• **Data section**
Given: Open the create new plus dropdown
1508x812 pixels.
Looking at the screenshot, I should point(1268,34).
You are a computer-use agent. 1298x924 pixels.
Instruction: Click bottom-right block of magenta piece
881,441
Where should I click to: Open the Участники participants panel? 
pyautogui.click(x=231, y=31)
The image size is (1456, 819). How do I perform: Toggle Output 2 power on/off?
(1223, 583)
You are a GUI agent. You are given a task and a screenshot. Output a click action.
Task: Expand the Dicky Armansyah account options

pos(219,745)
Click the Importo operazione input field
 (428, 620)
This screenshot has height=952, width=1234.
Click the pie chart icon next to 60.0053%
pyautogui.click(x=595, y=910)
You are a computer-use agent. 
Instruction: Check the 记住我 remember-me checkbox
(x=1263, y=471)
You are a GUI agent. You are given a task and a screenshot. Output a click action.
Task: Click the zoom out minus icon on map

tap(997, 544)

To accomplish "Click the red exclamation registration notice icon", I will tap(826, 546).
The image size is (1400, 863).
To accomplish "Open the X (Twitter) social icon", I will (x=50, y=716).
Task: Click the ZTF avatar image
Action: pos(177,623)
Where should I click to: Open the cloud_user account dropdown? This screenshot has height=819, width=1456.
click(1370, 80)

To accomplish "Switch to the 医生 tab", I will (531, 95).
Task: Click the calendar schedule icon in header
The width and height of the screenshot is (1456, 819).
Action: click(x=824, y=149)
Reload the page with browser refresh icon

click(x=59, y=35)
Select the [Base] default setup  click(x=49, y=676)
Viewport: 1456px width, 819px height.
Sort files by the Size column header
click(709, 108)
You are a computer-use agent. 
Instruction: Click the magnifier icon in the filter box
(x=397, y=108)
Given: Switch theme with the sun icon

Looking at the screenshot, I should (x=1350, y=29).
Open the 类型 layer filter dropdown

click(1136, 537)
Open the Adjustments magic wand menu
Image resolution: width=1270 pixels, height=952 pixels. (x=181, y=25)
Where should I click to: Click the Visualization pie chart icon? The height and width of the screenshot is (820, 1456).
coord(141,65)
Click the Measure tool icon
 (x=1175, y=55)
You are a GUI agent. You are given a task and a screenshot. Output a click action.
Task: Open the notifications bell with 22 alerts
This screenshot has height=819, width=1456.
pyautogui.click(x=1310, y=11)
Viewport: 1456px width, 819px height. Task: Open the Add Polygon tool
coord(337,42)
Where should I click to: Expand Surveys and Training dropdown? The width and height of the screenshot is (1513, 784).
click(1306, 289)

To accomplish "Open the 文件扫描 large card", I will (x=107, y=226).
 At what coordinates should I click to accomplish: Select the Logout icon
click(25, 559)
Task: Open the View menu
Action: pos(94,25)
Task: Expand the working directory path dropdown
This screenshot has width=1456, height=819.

• **What you should do**
The answer must be a word-for-word reproduction of every record above.

• **Exercise response**
Given: Open the create new plus dropdown
1508x812 pixels.
Looking at the screenshot, I should point(1268,34).
You are a computer-use agent. 1298x924 pixels.
Instruction: Click bottom-right block of magenta piece
881,441
Where should I click to: Open the Участники participants panel? 
pyautogui.click(x=231, y=31)
The image size is (1456, 819). How do I perform: Toggle Output 2 power on/off?
(1223, 583)
You are a GUI agent. You are given a task and a screenshot. Output a click action.
Task: Expand the Dicky Armansyah account options

pos(219,745)
Click the Importo operazione input field
 (428, 620)
This screenshot has height=952, width=1234.
Click the pie chart icon next to 60.0053%
pyautogui.click(x=595, y=910)
You are a computer-use agent. 
Instruction: Check the 记住我 remember-me checkbox
(x=1263, y=471)
You are a GUI agent. You are given a task and a screenshot. Output a click action.
Task: Click the zoom out minus icon on map

tap(997, 544)

To accomplish "Click the red exclamation registration notice icon", I will tap(826, 546).
The image size is (1400, 863).
To accomplish "Open the X (Twitter) social icon", I will (x=50, y=716).
Task: Click the ZTF avatar image
Action: pos(177,623)
Where should I click to: Open the cloud_user account dropdown? This screenshot has height=819, width=1456.
click(1370, 80)

To accomplish "Switch to the 医生 tab", I will (531, 95).
Task: Click the calendar schedule icon in header
The width and height of the screenshot is (1456, 819).
Action: click(x=824, y=149)
Reload the page with browser refresh icon

click(x=59, y=35)
Select the [Base] default setup  click(x=49, y=676)
Viewport: 1456px width, 819px height.
Sort files by the Size column header
click(709, 108)
You are a computer-use agent. 
Instruction: Click the magnifier icon in the filter box
(x=397, y=108)
Given: Switch theme with the sun icon

Looking at the screenshot, I should (x=1350, y=29).
Open the 类型 layer filter dropdown

click(1136, 537)
Open the Adjustments magic wand menu
Image resolution: width=1270 pixels, height=952 pixels. (x=181, y=25)
Where should I click to: Click the Visualization pie chart icon? The height and width of the screenshot is (820, 1456).
coord(141,65)
Click the Measure tool icon
 (x=1175, y=55)
You are a GUI agent. You are given a task and a screenshot. Output a click action.
Task: Open the notifications bell with 22 alerts
This screenshot has height=819, width=1456.
pyautogui.click(x=1310, y=11)
Viewport: 1456px width, 819px height. Task: Open the Add Polygon tool
coord(337,42)
Where should I click to: Expand Surveys and Training dropdown? The width and height of the screenshot is (1513, 784).
click(1306, 289)

To accomplish "Open the 文件扫描 large card", I will (x=107, y=226).
 At what coordinates should I click to accomplish: Select the Logout icon
click(25, 559)
Task: Open the View menu
Action: pos(94,25)
Task: Expand the working directory path dropdown
This screenshot has width=1456, height=819.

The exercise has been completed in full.